Was ist deine Motivation, EVA im Advisory Board zu unterstützen? 

Die von EVA adressierten Themen begleiten mich nicht nur als Frau aus der Finanzbranche, sondern auch als Privatperson und Unternehmerin. Gerne möchte ich meine Erfahrung als Unternehmerin und Frau in der Geschäfts- und Finanzwelt weitergeben. Sharing ist tatsächlich caring, denn nicht jede von uns hat das Privileg, sich in Bezug auf Finanzen, Sozialversicherungen und Unternehmertum weiterzubilden.
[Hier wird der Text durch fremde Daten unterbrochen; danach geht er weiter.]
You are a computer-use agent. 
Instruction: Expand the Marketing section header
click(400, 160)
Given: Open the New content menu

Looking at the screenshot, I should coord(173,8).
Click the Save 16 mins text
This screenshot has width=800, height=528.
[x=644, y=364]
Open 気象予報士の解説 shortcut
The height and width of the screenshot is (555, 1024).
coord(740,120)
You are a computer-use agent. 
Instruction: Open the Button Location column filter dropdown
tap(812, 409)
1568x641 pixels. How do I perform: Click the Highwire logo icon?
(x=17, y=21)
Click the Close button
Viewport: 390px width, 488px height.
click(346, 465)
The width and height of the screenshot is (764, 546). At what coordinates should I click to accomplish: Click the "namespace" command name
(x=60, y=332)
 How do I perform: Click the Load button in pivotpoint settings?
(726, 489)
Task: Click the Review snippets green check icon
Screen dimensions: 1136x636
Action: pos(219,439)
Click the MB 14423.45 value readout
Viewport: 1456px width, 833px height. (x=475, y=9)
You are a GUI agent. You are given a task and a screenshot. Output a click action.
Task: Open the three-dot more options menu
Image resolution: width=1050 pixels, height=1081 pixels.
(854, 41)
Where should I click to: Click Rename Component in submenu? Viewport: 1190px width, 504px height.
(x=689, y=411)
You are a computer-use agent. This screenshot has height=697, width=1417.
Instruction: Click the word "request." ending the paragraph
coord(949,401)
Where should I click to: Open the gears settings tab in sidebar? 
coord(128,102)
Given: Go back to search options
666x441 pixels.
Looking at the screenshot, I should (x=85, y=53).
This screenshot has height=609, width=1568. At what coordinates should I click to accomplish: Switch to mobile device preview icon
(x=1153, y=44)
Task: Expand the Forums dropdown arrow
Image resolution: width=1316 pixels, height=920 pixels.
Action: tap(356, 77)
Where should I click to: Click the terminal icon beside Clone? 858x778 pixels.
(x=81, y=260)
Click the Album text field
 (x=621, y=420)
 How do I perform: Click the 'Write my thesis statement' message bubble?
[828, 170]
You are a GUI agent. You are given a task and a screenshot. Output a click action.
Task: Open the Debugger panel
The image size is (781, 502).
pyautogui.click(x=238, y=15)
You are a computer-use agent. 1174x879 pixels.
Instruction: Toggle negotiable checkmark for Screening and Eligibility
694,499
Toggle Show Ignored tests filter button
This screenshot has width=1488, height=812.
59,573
Wie lange beschäftigt dich das Thema Frauen und Finanzen schon?

Schon sehr lange. Bereits in meiner Jugend habe ich gelernt, wie wichtig es ist, gut abgesichert zu sein. Und dass man (Frau) besser immer finanziell selbstständig ist. Denn wer hilft dir, deine Ideen zu verwirklichen und gibt dir z. B. Kapital für eine Geschäftsidee? Meistens niemand, ausser du selbst.

Was war für dich ein Moment mit Aha-Effekt?

Die Gründung meiner ersten Firma. Mittlerweile habe ich vier Firmen gegründet.

Welcher Fakt überrascht dich?

Frauen gehen als Anlegerinnen ungerne Risiken ein. Warum träumen wir nicht «big»?

Was können Frauen tun, damit sie finanziell unabhängiger werden?

Sich so gut verkaufen, wie sie sind. Frauen unterschätzen sich immer. Es ist empirisch bewiesen, dass Männer wegen ihres Potenzials eingestellt und entlöhnt werden. Frauen nur für bisher bewiesene Leistungen. Somit sind wir immer einen Schritt hinten dran. Viele Frauen berichten mir, dass sie immer doppelt so hart arbeiten müssen wie Männer. Klar: Jeder Schritt muss sitzen. Potenzial sieht die Berufswelt in uns Frauen eher nicht. Aber Disziplin und Gewissenhaftigkeit, das traut man uns (gerade noch) zu.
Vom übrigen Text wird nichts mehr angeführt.